Mostafa is a variant of مصطفى, an Arabic epithet meaning the chosen one.
Mostafa is the Persian and widely used variant of the Arabic name Mustafa, one of the most beloved and sacred names in the Islamic world. It derives from the Arabic root s-f-w, meaning "to choose" or "to be pure and selected," giving Mostafa the meaning "the chosen one" or "the selected." This is one of the epithets of the Prophet Muhammad, and as such the name carries immense religious significance for Muslims worldwide.

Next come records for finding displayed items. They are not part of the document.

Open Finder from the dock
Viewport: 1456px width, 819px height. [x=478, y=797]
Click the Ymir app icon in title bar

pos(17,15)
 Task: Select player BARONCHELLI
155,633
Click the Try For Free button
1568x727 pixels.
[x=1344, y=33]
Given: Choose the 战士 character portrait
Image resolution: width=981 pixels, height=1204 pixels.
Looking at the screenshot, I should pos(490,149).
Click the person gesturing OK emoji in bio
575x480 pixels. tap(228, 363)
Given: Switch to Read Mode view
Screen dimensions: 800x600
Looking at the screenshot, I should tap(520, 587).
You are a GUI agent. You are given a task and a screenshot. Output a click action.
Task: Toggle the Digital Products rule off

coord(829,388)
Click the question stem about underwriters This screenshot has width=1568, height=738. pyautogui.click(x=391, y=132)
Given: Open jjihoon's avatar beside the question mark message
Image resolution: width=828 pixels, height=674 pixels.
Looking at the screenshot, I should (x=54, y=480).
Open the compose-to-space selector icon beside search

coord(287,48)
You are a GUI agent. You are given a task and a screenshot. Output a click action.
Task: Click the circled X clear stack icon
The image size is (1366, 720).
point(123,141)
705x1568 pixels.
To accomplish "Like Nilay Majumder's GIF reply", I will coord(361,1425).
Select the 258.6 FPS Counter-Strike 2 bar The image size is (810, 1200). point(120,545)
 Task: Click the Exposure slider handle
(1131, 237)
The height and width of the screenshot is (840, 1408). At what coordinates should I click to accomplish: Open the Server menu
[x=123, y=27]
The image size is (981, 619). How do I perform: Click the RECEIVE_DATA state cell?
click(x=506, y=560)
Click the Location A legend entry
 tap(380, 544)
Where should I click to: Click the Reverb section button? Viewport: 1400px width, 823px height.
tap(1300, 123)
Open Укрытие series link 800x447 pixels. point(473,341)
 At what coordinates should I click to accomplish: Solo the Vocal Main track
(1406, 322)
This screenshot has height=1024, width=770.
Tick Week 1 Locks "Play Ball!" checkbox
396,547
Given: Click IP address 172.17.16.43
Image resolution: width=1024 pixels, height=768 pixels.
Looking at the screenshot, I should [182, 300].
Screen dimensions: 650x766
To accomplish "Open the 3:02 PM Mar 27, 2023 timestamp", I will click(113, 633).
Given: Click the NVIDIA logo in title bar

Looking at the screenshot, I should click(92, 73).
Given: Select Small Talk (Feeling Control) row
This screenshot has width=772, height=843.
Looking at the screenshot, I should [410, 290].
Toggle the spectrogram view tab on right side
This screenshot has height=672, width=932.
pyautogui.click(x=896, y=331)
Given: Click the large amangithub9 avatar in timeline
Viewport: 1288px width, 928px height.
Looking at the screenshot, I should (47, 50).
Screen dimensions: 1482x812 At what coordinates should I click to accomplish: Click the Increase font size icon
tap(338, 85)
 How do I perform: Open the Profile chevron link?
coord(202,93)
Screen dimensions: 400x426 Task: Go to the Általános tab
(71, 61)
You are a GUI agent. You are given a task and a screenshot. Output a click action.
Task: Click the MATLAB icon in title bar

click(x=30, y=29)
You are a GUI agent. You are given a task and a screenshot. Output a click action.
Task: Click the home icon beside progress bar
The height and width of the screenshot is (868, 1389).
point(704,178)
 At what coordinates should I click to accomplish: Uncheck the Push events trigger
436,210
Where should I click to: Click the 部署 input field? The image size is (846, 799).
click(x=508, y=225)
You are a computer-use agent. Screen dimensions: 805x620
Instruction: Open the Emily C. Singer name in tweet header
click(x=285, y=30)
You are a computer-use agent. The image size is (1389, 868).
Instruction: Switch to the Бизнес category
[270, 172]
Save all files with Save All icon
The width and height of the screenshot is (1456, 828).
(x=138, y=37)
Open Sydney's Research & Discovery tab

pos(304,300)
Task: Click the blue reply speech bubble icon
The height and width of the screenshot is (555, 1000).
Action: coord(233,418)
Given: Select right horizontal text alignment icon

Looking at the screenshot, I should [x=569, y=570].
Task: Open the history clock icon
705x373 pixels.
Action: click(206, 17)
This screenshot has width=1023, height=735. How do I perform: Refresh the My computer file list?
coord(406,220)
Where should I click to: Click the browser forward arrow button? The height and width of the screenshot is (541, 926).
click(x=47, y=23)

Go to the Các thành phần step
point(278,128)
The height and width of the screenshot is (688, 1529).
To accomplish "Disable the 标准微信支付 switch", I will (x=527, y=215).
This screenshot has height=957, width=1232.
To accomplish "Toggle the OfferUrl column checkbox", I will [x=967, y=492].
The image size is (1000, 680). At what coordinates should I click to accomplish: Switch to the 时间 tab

To name a son Mostafa is to invoke the memory and honor of the Prophet himself — an act of devotion and hope that has kept the name in continuous use for fourteen centuries. In Persian-speaking cultures — Iran, Afghanistan, Tajikistan, and their global diasporas — the spelling Mostafa is the dominant form, distinguished from the Arabic Mustafa by the characteristic Persian vowel shift. The name appears throughout Persian literature and history, borne by poets, scholars, rulers, and saints.
Mostafa Kemal Atatürk, the founder of modern Turkey, carried the name, though he ultimately shed it as part of his sweeping secularizing reforms, a historical irony that speaks to the name's deep embedding in Islamic cultural identity. Today, Mostafa is common across Iran, Egypt, Lebanon, the broader Arab world, and wherever Muslim communities have settled globally. It remains a name that bridges the deeply traditional and the warmly personal — a father's quiet prayer rendered as a son's identity.